Capitalism is an evil. So declares Michael Moore at the end of his latest film, Capitalism: A Love Story (2009), effectively negating its title. Even after having come to terms with the fact that Moore, as a filmmaker, is incorrigible, that he will use his images to multiply the effect of his voiceover and that he will carry on with his self-pitying, self-congratulatory brand of showmanship and provocation, Capitalism: A Love Story turned out to be a large disappoint for me (For the record, I do think that he had a strike with Bowling for Columbine (2002) and the temperature did soar with Fahrenheit 9/11 (2004)). Two facets of this work prove to be the prime nails in its coffin. First of them is Moore’s largely reductive analysis of capitalism. His treatment of religion as a force that is corrupted by capitalism, instead of one that perpetrates it, betrays naïveté, at best, and hypocrisy, at worst. Perhaps, conceiving the project as a mini-series would have helped Moore build a more detailed analysis of the various elements at work.
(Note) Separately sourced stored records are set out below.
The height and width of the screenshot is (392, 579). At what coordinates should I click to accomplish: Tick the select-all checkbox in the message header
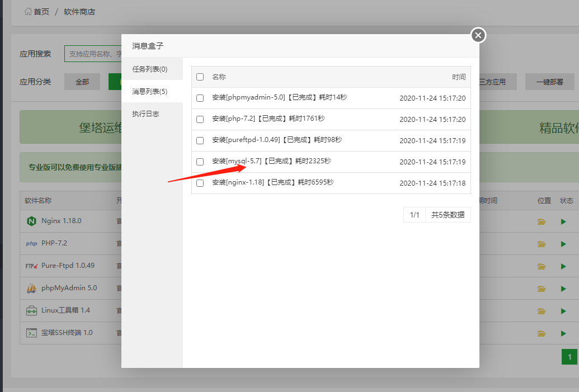[x=200, y=77]
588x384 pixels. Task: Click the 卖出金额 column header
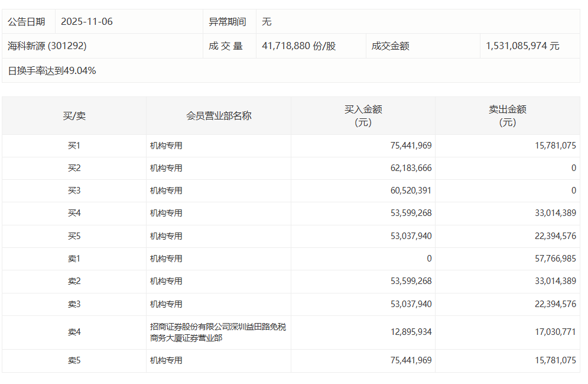pos(507,115)
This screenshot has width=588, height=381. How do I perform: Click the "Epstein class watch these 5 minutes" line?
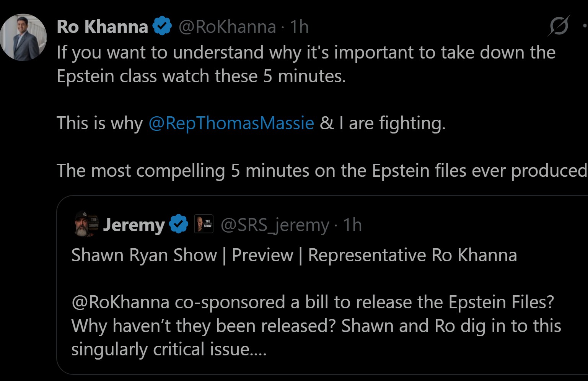tap(201, 76)
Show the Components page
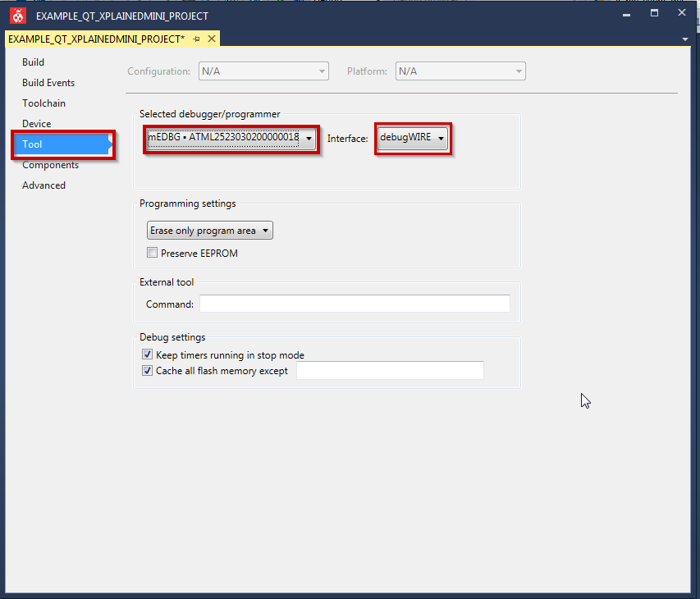Screen dimensions: 700x599 [51, 165]
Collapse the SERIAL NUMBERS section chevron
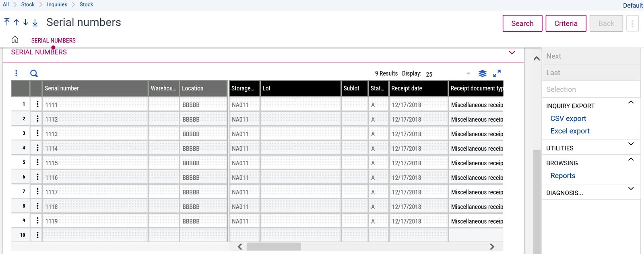This screenshot has width=644, height=254. (512, 52)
The second: Moore’s temptation for moral simplification. Moore treats all the corporations as a single, monolithic entity driven by profit motive. Instead of illustrating the flaws in the logic of the system, he comfortably resolves its participants into good and evil. Although there may be some truth to that, it is only expected of a film that works on a human level, as Moore’s film most definitely does, to explore the human dimension of both sides and discover where exactly we are going wrong. However, Moore’s film has a lot going for it, especially in the later passages which exude much welcome optimism. Unlike his antiestablishmentarian ancestor Stanley Kubrick (whose Spartacus (1960) is echoed in the opening sequence), Moore is not a cynic by any measure. Fittingly, he tells us: “I refuse to live in a country like this. And I’m not leaving.”